En Commission

Audition sur l’avenir des conservatoires français

13 février 2019

La Commission de la Culture a conduit ce jour une audition sur les conservatoires français.

Actuellement, ce sont les communes et intercommunalités qui assument une part prépondérante de leur financement. Leur prise en charge peut atteindre 90 voire 100% du budget de fonctionnement des écoles de musique, alors que de nombreuses régions ne participent pas au financement des conservatoires à rayonnement régional (CRR).
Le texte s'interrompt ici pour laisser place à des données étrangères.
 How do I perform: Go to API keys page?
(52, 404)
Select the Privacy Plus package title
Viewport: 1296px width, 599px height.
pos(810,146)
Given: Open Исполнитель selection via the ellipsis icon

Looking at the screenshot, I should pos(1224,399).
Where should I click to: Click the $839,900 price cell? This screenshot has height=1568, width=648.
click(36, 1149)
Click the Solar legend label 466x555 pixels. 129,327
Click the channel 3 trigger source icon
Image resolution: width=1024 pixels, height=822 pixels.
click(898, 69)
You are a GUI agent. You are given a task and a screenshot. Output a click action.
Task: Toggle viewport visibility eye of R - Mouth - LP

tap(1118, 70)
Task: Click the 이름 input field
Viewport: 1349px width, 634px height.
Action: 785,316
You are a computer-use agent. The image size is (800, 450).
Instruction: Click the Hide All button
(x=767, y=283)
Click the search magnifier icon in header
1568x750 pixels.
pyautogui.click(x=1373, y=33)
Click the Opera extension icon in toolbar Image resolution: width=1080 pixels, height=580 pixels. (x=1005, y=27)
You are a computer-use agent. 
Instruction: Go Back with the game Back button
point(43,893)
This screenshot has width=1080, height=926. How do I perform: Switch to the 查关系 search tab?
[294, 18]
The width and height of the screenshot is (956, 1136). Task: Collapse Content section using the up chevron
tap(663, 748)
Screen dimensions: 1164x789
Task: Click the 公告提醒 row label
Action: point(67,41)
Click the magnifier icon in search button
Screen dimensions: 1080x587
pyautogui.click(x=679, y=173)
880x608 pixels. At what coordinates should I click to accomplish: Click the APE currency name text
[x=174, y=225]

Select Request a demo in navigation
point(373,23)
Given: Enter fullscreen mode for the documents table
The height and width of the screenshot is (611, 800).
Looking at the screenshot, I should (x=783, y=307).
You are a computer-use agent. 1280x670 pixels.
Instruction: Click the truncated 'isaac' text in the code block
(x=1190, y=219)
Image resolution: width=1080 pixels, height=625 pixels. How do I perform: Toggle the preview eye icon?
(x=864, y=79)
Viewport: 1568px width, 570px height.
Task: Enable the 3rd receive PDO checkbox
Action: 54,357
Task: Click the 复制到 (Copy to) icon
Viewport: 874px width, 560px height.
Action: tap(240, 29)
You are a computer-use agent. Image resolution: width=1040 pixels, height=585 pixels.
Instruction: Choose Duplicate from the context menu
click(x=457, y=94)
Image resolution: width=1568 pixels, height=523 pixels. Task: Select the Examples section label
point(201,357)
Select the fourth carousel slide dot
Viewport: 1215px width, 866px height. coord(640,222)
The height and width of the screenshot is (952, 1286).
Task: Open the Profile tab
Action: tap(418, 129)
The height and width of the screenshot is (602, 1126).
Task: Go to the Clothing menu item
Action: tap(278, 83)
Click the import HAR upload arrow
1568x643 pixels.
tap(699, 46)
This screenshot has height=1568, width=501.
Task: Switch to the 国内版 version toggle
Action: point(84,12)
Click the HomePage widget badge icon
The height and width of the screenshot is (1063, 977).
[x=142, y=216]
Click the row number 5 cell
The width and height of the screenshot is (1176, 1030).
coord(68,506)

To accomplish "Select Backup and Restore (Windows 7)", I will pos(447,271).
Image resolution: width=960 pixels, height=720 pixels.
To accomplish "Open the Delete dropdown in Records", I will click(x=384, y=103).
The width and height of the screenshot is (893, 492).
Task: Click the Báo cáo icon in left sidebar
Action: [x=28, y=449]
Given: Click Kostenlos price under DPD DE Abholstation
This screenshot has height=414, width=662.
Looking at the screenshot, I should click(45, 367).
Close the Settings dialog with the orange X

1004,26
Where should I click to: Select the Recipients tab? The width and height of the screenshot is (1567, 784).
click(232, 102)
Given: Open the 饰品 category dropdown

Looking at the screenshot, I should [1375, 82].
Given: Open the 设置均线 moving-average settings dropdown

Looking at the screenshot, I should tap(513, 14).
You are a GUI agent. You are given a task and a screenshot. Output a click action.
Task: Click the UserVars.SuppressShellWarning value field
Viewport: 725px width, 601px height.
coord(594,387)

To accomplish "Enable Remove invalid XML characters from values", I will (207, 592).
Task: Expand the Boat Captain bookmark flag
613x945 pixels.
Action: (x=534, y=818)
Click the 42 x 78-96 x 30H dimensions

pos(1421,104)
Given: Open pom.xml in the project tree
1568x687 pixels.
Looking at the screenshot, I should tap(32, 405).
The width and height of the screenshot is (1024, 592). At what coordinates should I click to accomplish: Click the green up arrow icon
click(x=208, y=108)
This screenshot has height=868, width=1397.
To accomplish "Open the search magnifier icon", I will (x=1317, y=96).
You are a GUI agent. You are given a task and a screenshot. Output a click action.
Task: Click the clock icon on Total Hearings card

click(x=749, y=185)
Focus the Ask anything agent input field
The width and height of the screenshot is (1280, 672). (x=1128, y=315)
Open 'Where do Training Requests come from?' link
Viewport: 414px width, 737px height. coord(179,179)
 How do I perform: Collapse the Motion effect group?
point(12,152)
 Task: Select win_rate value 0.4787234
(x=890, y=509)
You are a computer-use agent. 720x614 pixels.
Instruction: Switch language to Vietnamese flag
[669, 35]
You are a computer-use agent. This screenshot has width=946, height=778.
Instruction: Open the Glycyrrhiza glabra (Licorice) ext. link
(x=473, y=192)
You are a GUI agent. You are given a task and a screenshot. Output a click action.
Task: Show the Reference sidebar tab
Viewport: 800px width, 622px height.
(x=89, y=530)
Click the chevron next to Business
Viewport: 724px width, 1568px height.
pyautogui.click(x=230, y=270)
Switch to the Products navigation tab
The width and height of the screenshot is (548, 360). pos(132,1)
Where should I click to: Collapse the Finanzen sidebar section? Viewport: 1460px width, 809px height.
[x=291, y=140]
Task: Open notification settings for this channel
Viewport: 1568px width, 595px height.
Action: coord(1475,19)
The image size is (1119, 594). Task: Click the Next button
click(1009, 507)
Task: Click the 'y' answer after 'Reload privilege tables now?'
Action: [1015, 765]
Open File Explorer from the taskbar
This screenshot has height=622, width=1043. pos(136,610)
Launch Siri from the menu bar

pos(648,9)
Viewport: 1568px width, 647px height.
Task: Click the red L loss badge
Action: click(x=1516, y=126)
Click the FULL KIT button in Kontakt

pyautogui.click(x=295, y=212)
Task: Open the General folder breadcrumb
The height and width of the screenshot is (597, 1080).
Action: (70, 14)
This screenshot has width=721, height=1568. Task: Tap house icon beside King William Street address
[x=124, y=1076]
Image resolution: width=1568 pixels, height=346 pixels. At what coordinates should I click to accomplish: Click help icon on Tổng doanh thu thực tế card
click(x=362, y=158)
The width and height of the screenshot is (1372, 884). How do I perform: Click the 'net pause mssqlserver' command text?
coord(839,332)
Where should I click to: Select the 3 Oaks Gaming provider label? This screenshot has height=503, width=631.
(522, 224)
Dans le cadre de la loi de Finances 2019, les crédits affectés aux conservatoires en 2018 sont reconduits au même niveau. Le mouvement qui amène l’État depuis 2016 à se réengager dans le financement des conservatoires ne peut combler l’ampleur du désengagement et la baisse des crédits survenus entre 2013 et 2015 (en 2015 disparition des aides de l’État).

Le montant des crédits qui devraient être consacrés en 2019 aux conservatoires (environ 21 millions d’euros) demeure donc en deçà des 35 millions d’euros octroyés aux conservatoires en 2006 ou même des 27 millions d’euros inscrits en loi de finances initiale pour 2012.

Pour beaucoup de conservatoires et écoles de musique, le fonctionnement en réseau est une équation devenue incontournable. En matière de culture, la loi NOTRe n’a pas fait bouger les lignes. Chaque collectivité a pu garder ses compétences culturelles et doit coopérer. C’est une sorte de mécano qui conduit les structures à un fonctionnement en réseau accru.

D’un territoire à l’autre, les paramètres de l’équation peuvent être très différents, selon les souhaits des élus : Cela peut aller de la mise en commun a minima à l’intégration sous forme d’un établissement à sites multiples.

Dans le cadre du plan « chorale », les conservatoires, les écoles de musique et le secteur associatif musical sont sollicités afin de faire venir des professionnels de la musique notamment dans les collèges.

Pour ma part, je m’interroge sur les difficultés que peuvent rencontrer les conservatoires dans les dynamiques de coopération portées par les élus locaux. En effet, la loi NOTRé a conforté la tendance au fonctionnement en réseau des conservatoires et des écoles de musique. Toutefois, il semble que cette coopération puisse parfois se heurter aux projets propres à chaque établissement. Volonté de préserver les spécificités des établissements dans le cadre des rapprochements tout en élaborant des projets communs, organisation de la gouvernance partagée au sein des réseaux qui se constituent… peuvent être propices à l’apparition d’obstacles.